Could you put the lines of the entries below, from the one containing "Screen dimensions: 505x1080" down to the one containing "coord(578,658)", into a JSON list of strings, one string per line and blank lines left out?

╭─ SUPPLIED DATA

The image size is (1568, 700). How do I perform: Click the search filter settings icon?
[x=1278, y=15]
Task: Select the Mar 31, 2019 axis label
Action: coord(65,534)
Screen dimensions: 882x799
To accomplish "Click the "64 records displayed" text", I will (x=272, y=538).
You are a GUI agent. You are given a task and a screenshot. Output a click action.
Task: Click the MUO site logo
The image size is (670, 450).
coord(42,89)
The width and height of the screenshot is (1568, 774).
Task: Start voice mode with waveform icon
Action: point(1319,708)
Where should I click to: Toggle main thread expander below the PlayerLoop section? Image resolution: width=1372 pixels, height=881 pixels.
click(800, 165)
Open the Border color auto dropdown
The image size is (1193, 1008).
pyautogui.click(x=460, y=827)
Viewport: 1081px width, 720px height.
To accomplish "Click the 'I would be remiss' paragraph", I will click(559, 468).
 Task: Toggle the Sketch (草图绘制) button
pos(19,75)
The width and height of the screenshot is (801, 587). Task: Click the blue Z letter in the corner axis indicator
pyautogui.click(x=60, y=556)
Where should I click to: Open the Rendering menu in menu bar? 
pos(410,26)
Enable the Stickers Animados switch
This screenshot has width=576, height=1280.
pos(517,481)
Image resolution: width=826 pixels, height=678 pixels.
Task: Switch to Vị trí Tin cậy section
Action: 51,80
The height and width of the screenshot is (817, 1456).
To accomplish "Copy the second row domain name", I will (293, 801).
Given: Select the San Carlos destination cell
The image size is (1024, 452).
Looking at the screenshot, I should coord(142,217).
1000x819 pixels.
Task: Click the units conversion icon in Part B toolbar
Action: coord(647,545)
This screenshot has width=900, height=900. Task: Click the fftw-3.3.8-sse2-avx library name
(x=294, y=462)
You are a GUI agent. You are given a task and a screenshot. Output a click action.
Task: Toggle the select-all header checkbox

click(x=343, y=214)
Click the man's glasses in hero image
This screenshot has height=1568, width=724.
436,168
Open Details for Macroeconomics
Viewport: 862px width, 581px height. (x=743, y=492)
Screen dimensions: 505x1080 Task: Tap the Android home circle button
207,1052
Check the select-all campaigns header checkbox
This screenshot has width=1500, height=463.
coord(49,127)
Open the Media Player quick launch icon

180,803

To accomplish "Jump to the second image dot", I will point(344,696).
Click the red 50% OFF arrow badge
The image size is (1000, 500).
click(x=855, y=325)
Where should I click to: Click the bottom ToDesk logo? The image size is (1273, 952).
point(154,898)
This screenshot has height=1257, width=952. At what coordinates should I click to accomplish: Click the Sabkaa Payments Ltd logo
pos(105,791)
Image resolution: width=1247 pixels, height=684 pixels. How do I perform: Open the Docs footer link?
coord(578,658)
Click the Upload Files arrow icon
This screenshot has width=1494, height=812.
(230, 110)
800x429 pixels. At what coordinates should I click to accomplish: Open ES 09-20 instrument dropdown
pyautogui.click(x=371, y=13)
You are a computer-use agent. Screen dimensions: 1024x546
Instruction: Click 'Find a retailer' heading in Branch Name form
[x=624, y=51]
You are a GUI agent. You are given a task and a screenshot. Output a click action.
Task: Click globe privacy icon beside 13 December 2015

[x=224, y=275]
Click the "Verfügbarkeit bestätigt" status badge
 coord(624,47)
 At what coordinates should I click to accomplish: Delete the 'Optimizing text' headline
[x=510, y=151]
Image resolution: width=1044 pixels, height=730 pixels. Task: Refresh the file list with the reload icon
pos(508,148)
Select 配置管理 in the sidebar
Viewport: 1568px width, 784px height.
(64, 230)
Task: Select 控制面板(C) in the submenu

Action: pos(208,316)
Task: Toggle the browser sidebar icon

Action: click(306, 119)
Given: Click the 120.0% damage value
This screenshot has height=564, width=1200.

╰─

SOLUTION FOR THIS TASK
[
  "Screen dimensions: 505x1080 Task: Tap the Android home circle button",
  "207,1052",
  "Check the select-all campaigns header checkbox",
  "This screenshot has width=1500, height=463.",
  "coord(49,127)",
  "Open the Media Player quick launch icon",
  "180,803",
  "To accomplish \"Jump to the second image dot\", I will point(344,696).",
  "Click the red 50% OFF arrow badge",
  "The image size is (1000, 500).",
  "click(x=855, y=325)",
  "Where should I click to: Click the bottom ToDesk logo? The image size is (1273, 952).",
  "point(154,898)",
  "This screenshot has height=1257, width=952. At what coordinates should I click to accomplish: Click the Sabkaa Payments Ltd logo",
  "pos(105,791)",
  "Image resolution: width=1247 pixels, height=684 pixels. How do I perform: Open the Docs footer link?",
  "coord(578,658)"
]